Em suma, a liquidação do Will Bank é um processo complexo, mas regulamentado, que visa sanear o sistema e proteger, dentro dos limites legais, a economia popular. Para o investidor, o caminho é claro: baixar o aplicativo do FGC, reunir a documentação e aguardar os trâmites oficiais do Banco Central e do liquidante.

A paciência será uma virtude necessária. Conforme observado nos precedentes citados, o intervalo entre a decretação da liquidação do Will Bank e o efetivo crédito em conta pode ultrapassar dois meses, dependendo da organização dos dados da massa falida.
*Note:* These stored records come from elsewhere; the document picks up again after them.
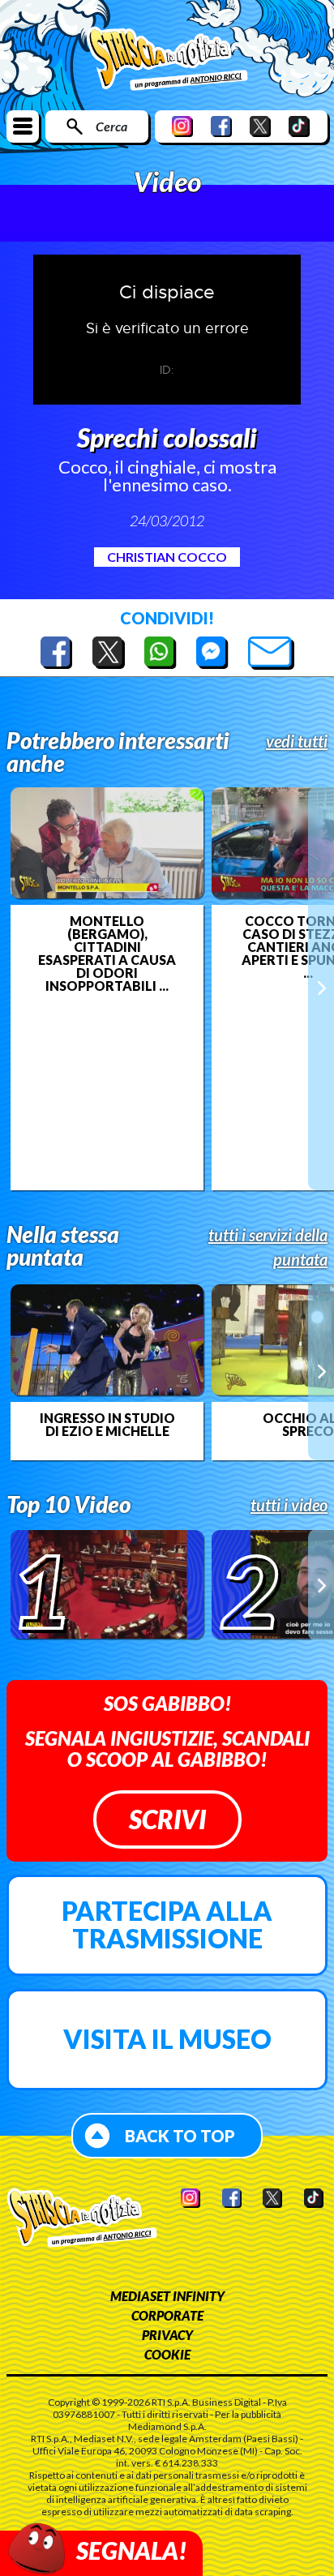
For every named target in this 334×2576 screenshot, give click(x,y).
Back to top (180, 2135)
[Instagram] (182, 126)
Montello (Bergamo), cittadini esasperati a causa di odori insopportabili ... (107, 953)
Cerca (111, 126)
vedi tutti (297, 741)
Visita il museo (167, 2039)
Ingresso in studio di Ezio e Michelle (107, 1425)
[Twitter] (260, 126)
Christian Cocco (167, 556)
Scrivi (167, 1819)
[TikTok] (299, 126)
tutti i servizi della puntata (268, 1247)
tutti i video (289, 1505)
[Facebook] (221, 126)
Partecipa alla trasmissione (167, 1924)
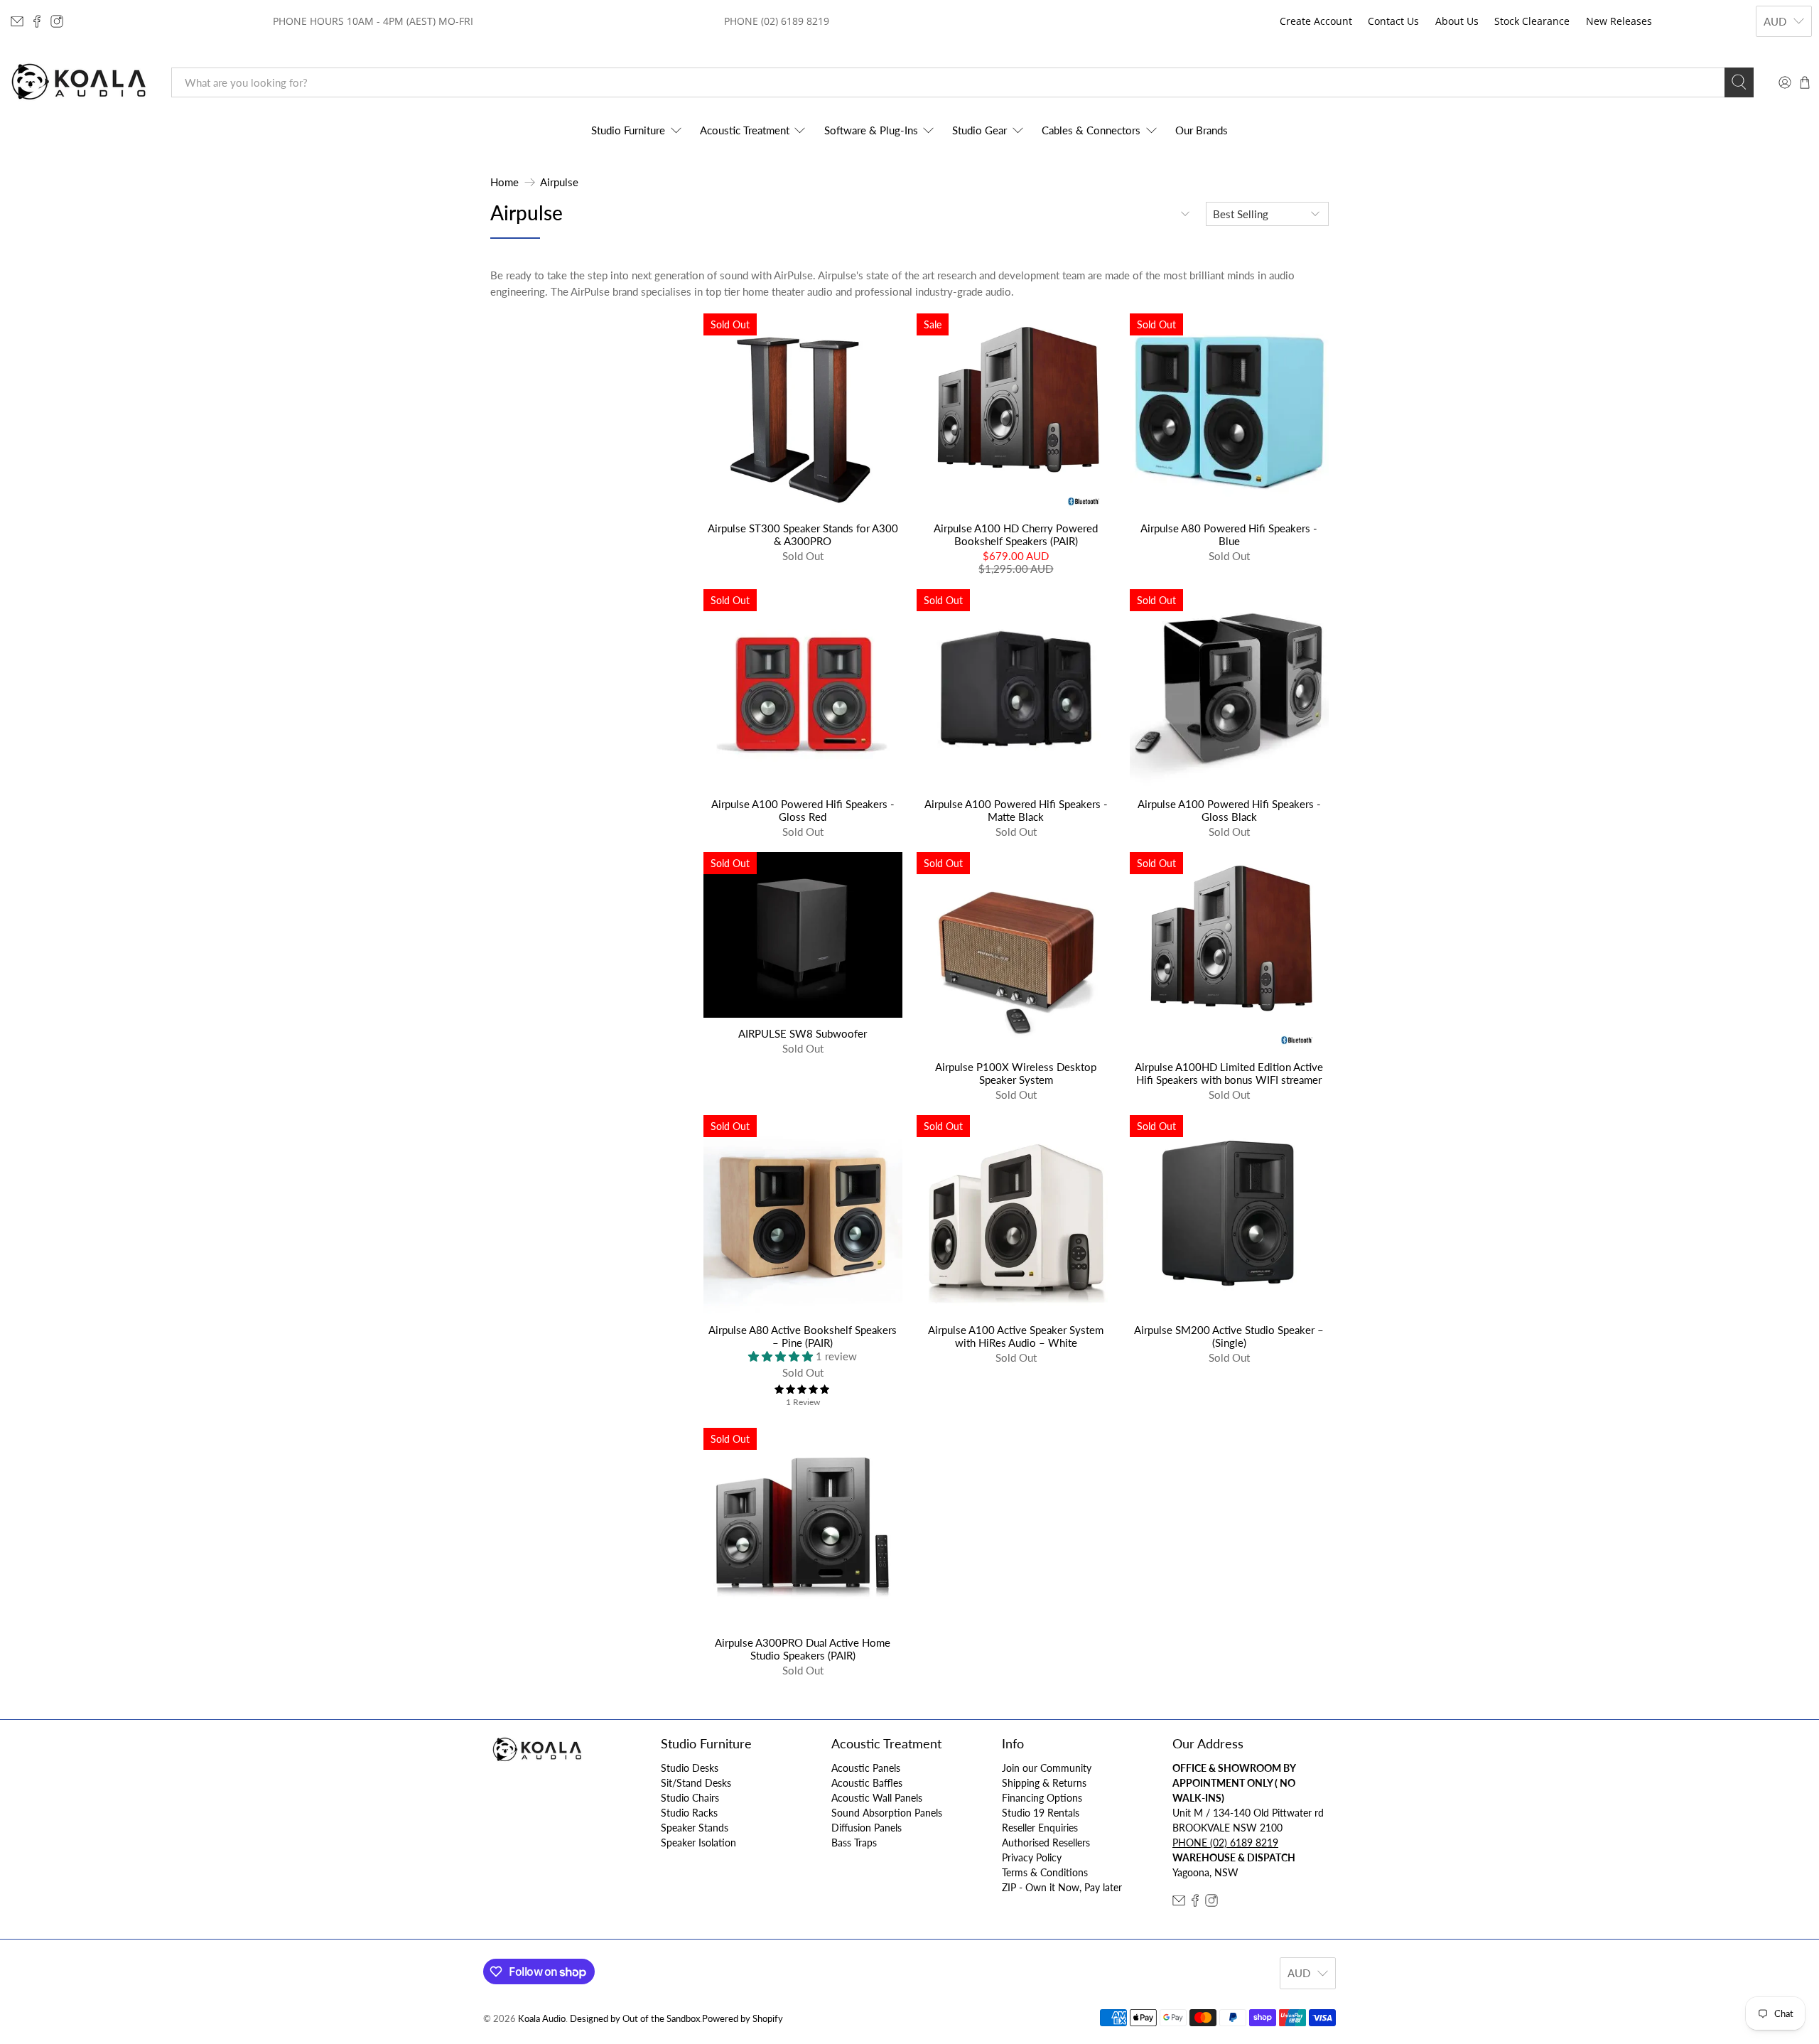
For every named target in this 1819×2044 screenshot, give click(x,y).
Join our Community (1046, 1768)
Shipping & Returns (1044, 1783)
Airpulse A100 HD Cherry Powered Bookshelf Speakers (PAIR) (1016, 534)
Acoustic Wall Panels (876, 1798)
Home (504, 182)
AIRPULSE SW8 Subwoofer (802, 1033)
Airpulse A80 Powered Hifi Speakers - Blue (1228, 534)
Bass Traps (854, 1842)
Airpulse (559, 182)
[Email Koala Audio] (17, 21)
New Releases (1619, 21)
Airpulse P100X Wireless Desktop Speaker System (1015, 1073)
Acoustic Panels (865, 1768)
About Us (1457, 21)
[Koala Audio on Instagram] (56, 21)
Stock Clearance (1532, 21)
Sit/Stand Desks (696, 1783)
Recomenda-se que todos os afetados acompanhem diariamente os comunicados no site do Banco Central e do FGC. A liquidação do Will Bank serve, em última análise, como um lembrete poderoso sobre a importância da diversificação e da análise de risco de crédito, mesmo em um ambiente bancário altamente regulado como o brasileiro. Mantenha a calma, siga os procedimentos digitais do Fundo Garantidor e fique atento às regras de teto por CPF para garantir o ressarcimento integral de seus valores.